By the gods’ will, I found myself still alive, and fighting opposite the blue-bannered king who led his men in battle.
The air was drenched with horse-sweat, thick with blood and fear, and fury. I saw a black hide and stabbed at it, twisted and pulled free; I saw a flash of a pale unarmoured wrist, and stabbed for that, and felt the blade turned aside, and felt a hand grasp at my wrist, pulling me forward, and a gap where Tears was not with me. I saw a wall of horseflesh, rising, and iron within it, falling, and was spinning, trying to find my balance, when something more silver than iron was in the way, and I heard a horse’s feet hit solid bull’s hide and saw the blue tern banner of Adiabene fall at my feet, and the dead king beside it.
And then Tears was there, sliding in to my side, and I was safe in the shelter of his shield, with Macer to his left and Horgias and Taurus on my right with the silver of our standard between them, blistering in the sun.

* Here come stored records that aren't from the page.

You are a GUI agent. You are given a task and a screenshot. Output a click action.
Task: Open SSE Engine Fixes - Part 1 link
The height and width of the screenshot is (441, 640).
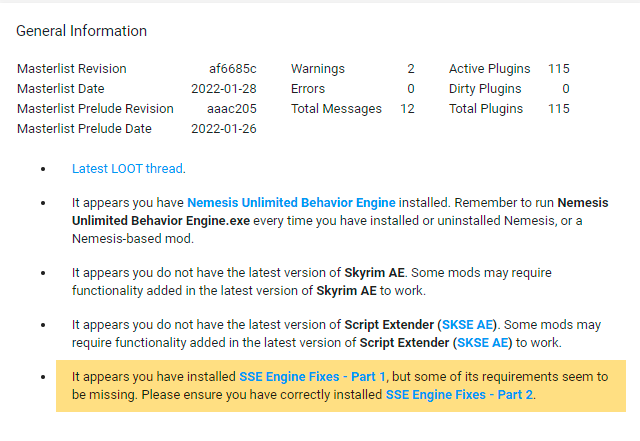(312, 376)
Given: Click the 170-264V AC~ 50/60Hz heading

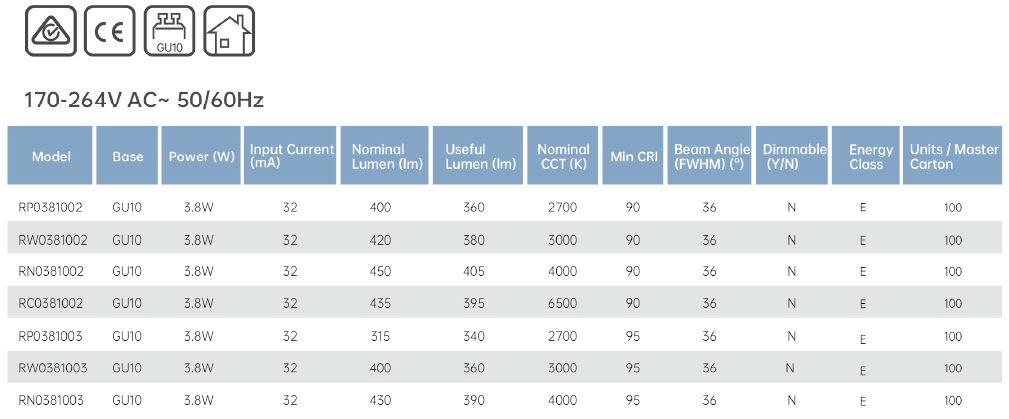Looking at the screenshot, I should [x=144, y=100].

Our shields made a new line and we took the long steps of a forward wall and heard-felt the smack of the bosses on armour.
I heard the enemy try to rally, but without their commander they failed, and within ten paces they were backing their horses away from us, step by bloody step, and I had time to pause and look to my left and found Macer grinning at me — grinning! — holding a stolen Parthian shield with silverworked thick on the boss and edges. So he was the one who had saved me, not Tears or Horgias.
‘All right?’ He hefted the shield, as if pleased with its weight.
I had flogged him five times with my own hand and tied him to the cartwheel for two nights as one of the worst thorns in my side. And he had saved my life in battle.
‘All right,’ I said, and smiled back.
We came to a halt at the edge of the bluff. With the retreat of Monobasus’ cataphracts, the line of Hebrews facing us had fallen back and Lupus was not fool enough to send us after them. In the valley beyond us the Hebrews were retreating, as if their cavalry’s defeat had knocked the fight out of them.
I signalled Tears to halt our men and we stopped where we stood while the slaves ran from the supply lines with water.
My arms were shaking. My whole body, in fact, was shuddering like a horse at the end of a race. My shoulders felt bruised; my knuckles bled where I had smashed my shield boss too often and too hard. My bladder was full and my bowels loose, and I wanted more than anything to find the blue banner that had fallen near the place where Macer had saved my life.
Horgias was there before me, standing over the still-warm body of the black horse. Its rider lay on his back, his eyes wide open. His armour was silvered, with gems on his gloves. His eyes were black. His face was fox-like, but a young fox. Horgias had kicked off his helmet. His hair shone sleek in the noonday sun — and it was red.
I said, ‘Monobasus had black hair. Black going grey. It’s not him.’ I tilted the face back with my foot and we both looked down at a man younger than either of us.
Horgias said nothing. I didn’t push him. Taurus stood nearby, watching with a new closeness.
Tears came to join us. He had a ragged cut on his cheek just below one eye. He saw me looking and shook his head. ‘Later.’He nodded over to Horgias. ‘He killed Monobasus. You took the horse, but Horgias took the rider.’
‘It isn’t Monobasus,’ Horgias said woodenly.
‘His son, then?’ Tears said.
‘Does he have sons?’ Taurus asked.
‘Bound to have,’ I said. ‘The way they are in Adiabene, he probably has half a village of sons sired on a dozen different women.’